Por Jaime Septién
Puesto a mirar el coronavirus como una oportunidad social para crecer, he tratado de vislumbrar un escenario propicio para México. No, no soy politólogo, sino apenas aprendiz de periodista. Pero llevo muchos años quejándome de la profunda división que existe en mi país. División que viene de antaño. Más atrás de la conquista, por cierto.
Octavio Paz decía –con justa razón—que si no dialogaban y se encontraban los dos mundos de los que estamos hechos los mexicanos (el prehispánico y el, por así decirlo, colonial) estábamos condenados a vagar por un laberinto solitario, roto de tarde en tarde por el grito, el insulto y la pólvora.
Hoy, más que nunca, este no-diálogo que hemos sostenido desde la Independencia (resumido en el esquema de liberales vs. conservadores) irrumpe con una velocidad desoladora en la estrategia para enfrentar la pandemia. Sin embargo, la pandemia misma lo está venciendo. Muestra sus horribles entrañas.

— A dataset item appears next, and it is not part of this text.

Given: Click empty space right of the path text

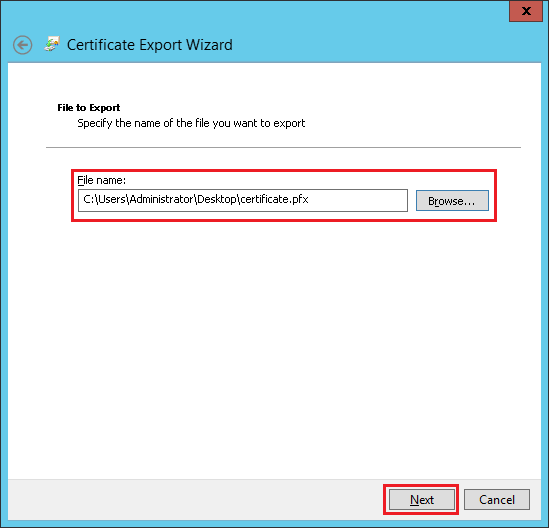Looking at the screenshot, I should [357, 200].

Cada día que pasa comprobamos la estupidez que significa no afrontar un peligro de este tamaño echando culpas y eludiendo cargas. El famoso cuento del cangrejo mexicano, al que los demás jalan de las tenazas impidiéndole salir de la cubeta, resulta ser real. Pero aquí no hay cangrejos: mueren personas: del virus o de hambre.
No sé cuándo terminará esta crisis (si es que algún día termina). Lo que sí sé es que si no empezamos a condenar a quien divide y seguimos posponiendo el dialogo, la unión y la co-responsabilidad, el laberinto de Paz dejará de ser el de la soledad para convertirse en el de nuestro infierno.